Thanks to research funded by Fight for Sight and Health and Care Research Wales, it will soon be easier to identify children at a high risk of short-sightedness or myopia in later life.
A research team led by scientists at Cardiff University has developed a genetic test that will identify an increased risk of myopia. The condition typically makes distance vision blurry. It typically develops in childhood and affects about one in three people in the UK.
‘The new genetic test holds promise for clinicians seeking to identify children who would benefit most from intensive treatment to delay the onset of short-sightedness’ says Professor Jeremy Guggenheim, who led the study.
“Fight for Sight is pleased to support work that moves research further from the bench to the bedside, and this work has a clinical benefit for those who are affected by sight loss," says r Steven Smith, grants manager for Fight for Sight.
He adds, "While this work is still at an early stage, the use of available datasets and novel tools has allowed the team to obtain results which show promise that screening for children at risk of high myopia, in limited ethnic backgrounds currently, may be possible. This work paves the way for early interventions to delay and prevent myopia, bringing things a step closer to a better future for the next generation. “
Find out more about Eye Research into inherited conditions
Early identification is vital for myopia
Short-sightedness can generally be corrected with glasses, contact lenses or refractive surgery. However, severe levels of short-sightedness can pose a risk of permanent sight impairment from myopic macular degeneration.
Early detection is vital because there are treatments available that can delay the onset of short-sightedness or slow its rate of progression during childhood – and reduce the chances of myopic macular degeneration.
- Read our Tips to maintain good eye health.
Worldwide participation in testing
The Cardiff-led research involved 492,000 participants from all over the world.
“We are hugely grateful to everybody who took part,” said Professor Guggenheim. ‘This international effort by researchers from the UK, Europe, Japan, Australia, China and the United States has demonstrated the potential of a genetic test for short-sightedness and set a clear path towards bringing the test to the clinic.’

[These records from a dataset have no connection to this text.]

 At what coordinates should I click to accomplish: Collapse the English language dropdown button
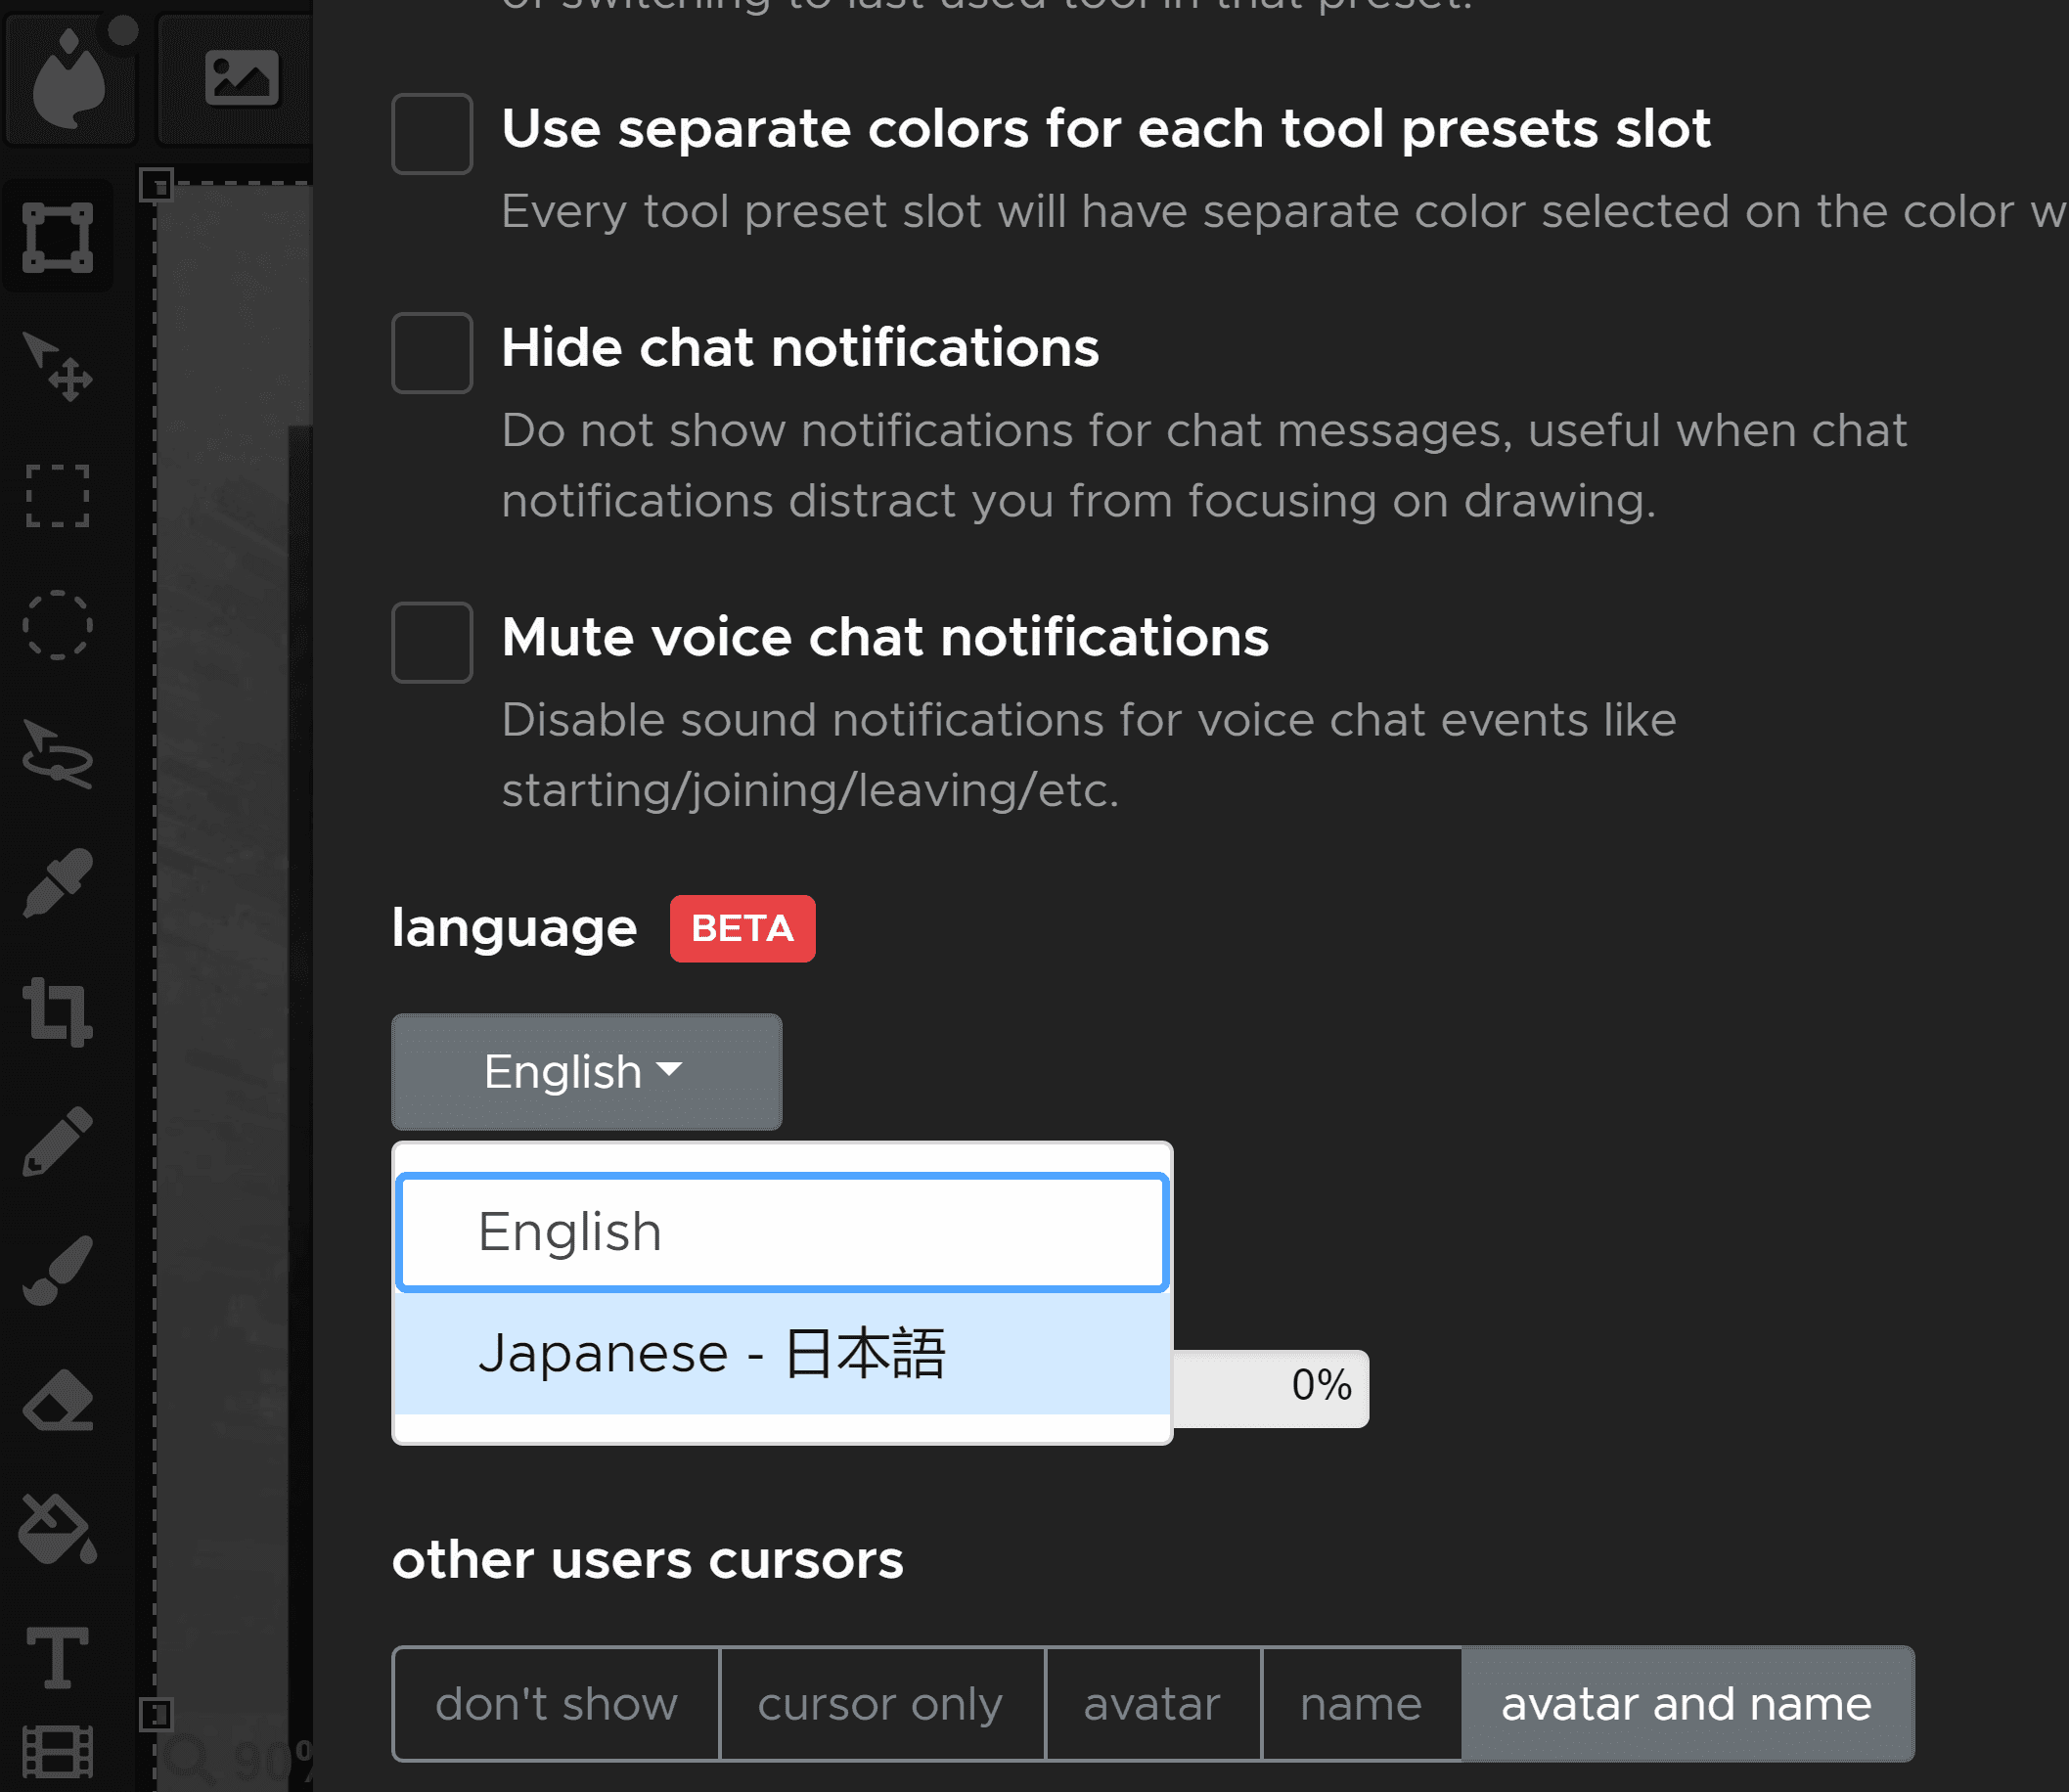586,1072
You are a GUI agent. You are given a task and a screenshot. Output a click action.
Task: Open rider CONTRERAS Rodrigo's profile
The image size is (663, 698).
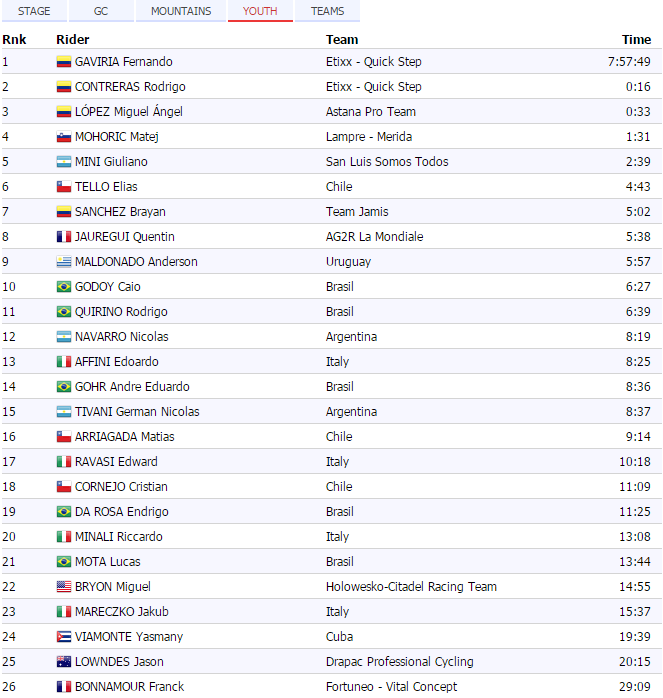tap(130, 87)
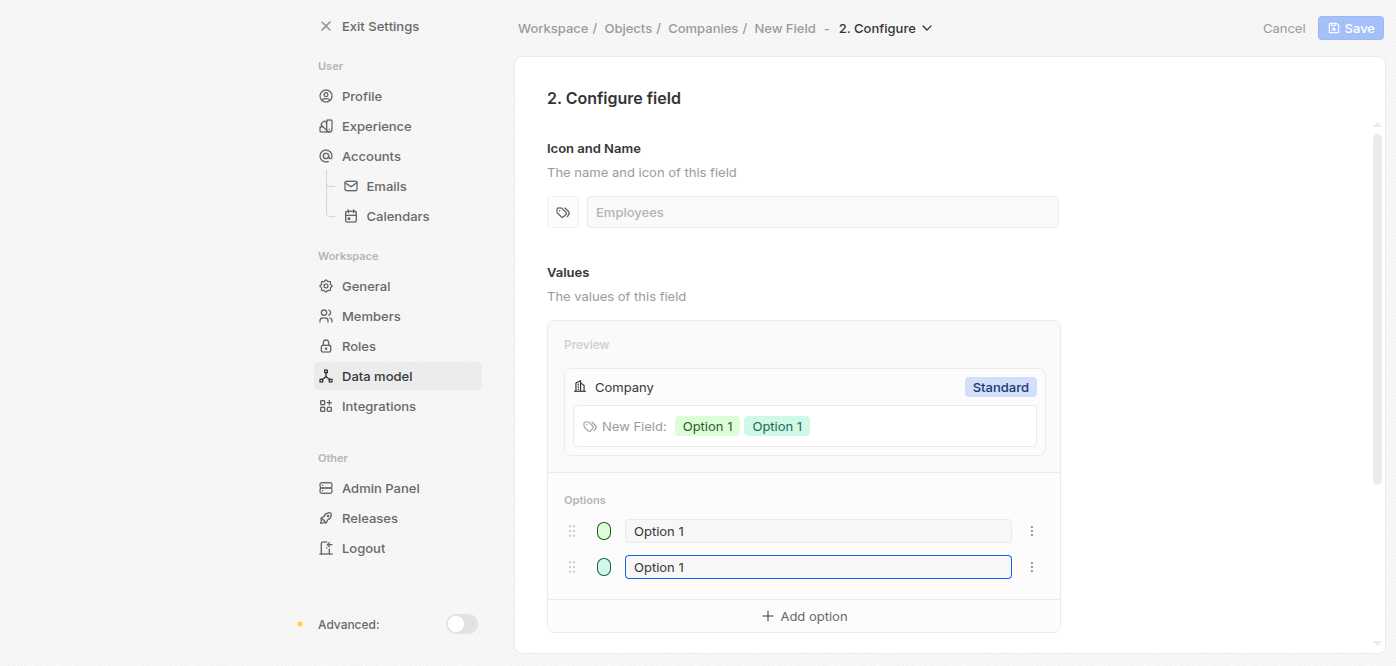This screenshot has height=666, width=1396.
Task: Click drag handle of second option
Action: 572,567

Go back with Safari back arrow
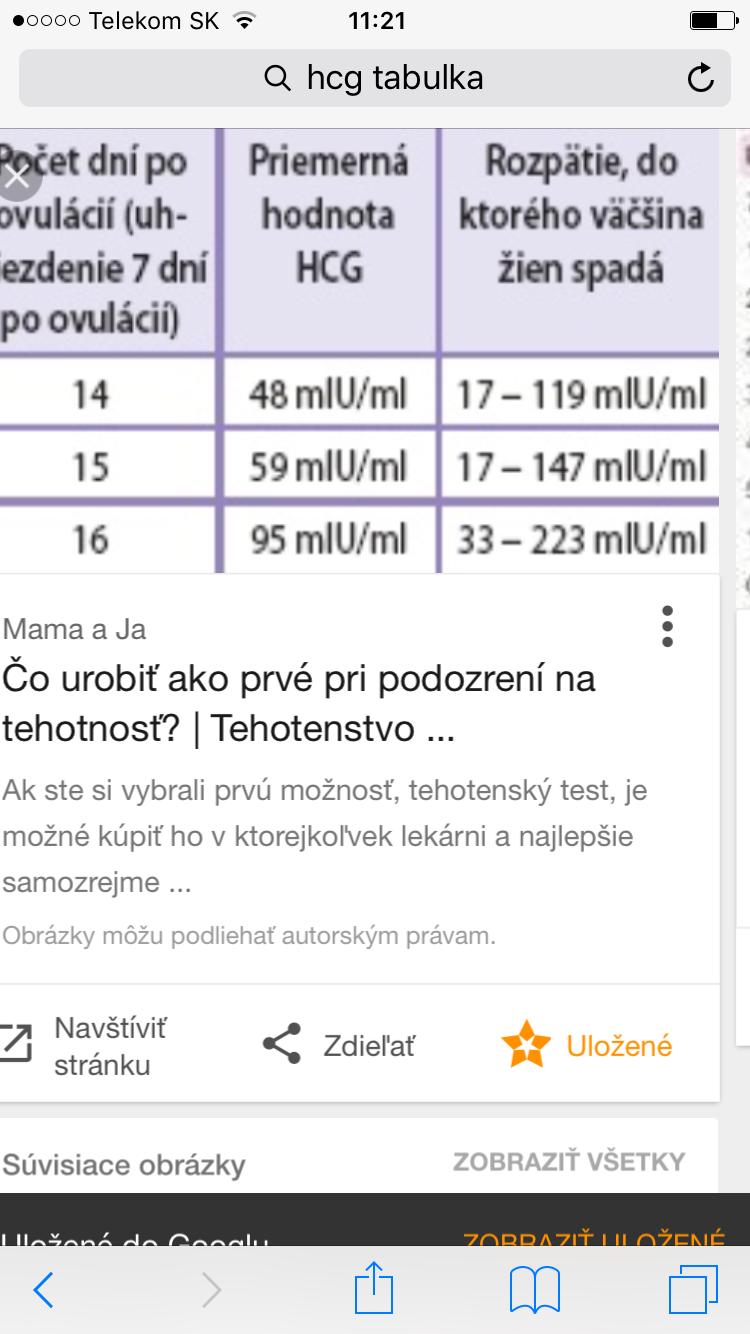[x=43, y=1290]
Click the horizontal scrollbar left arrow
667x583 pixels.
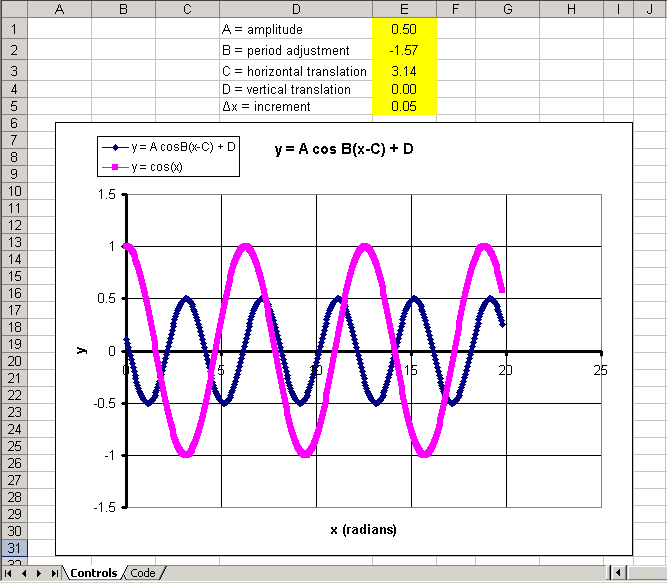pos(619,573)
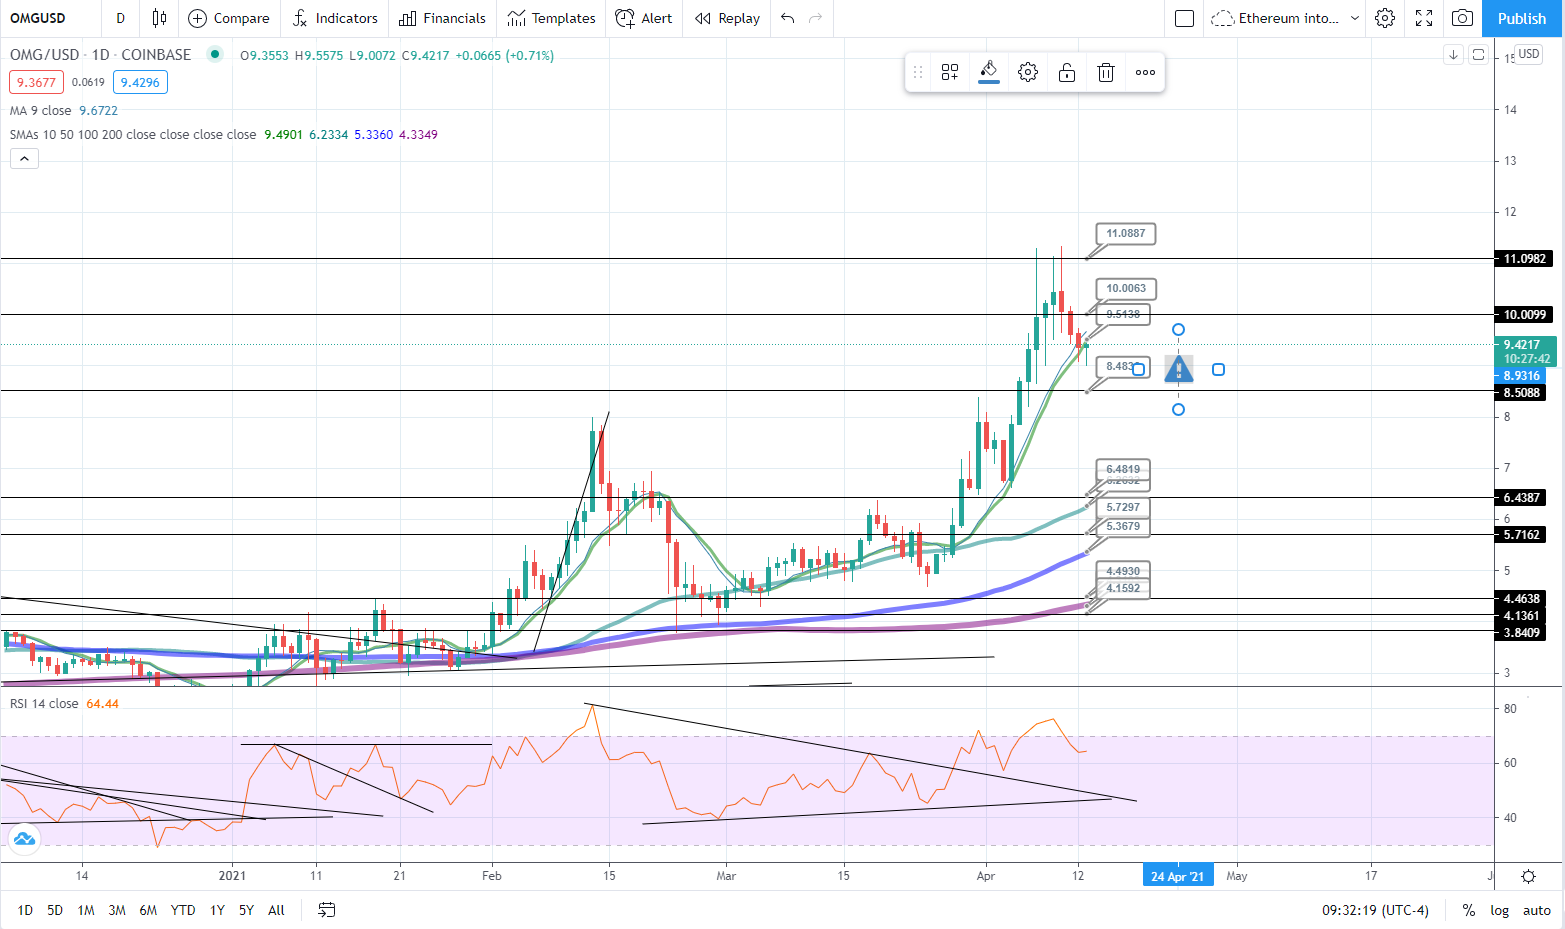Toggle percent scale mode

[1468, 910]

A major limitation, however, is that the accuracy of the test depends on the ethnic background of the patient – this needs to be overcome before the test can move to the clinic.
Using Artificial Intelligence (AI) to diagnose myopic macular degeneration
To explore if the genetic test has value in patients who already have a severe level of short-sightedness, members of the research team from Japan created an artificial intelligence (AI) system. The researchers used the AI system to diagnose myopic macular degeneration in a sample of over 75,000 participants from the UK Biobank project.
UK Biobank is a large-scale biomedical database and research resource containing in-depth genetic and health information from half a million UK participants.
However, the genetic test did not improve on existing screening methods for patients with severe short-sightedness. ‘This was a disappointing result’, said Dr Rosie Clark from the research team, ‘but it does inform us where we should focus our genetic research efforts towards myopic macular degeneration in the future.’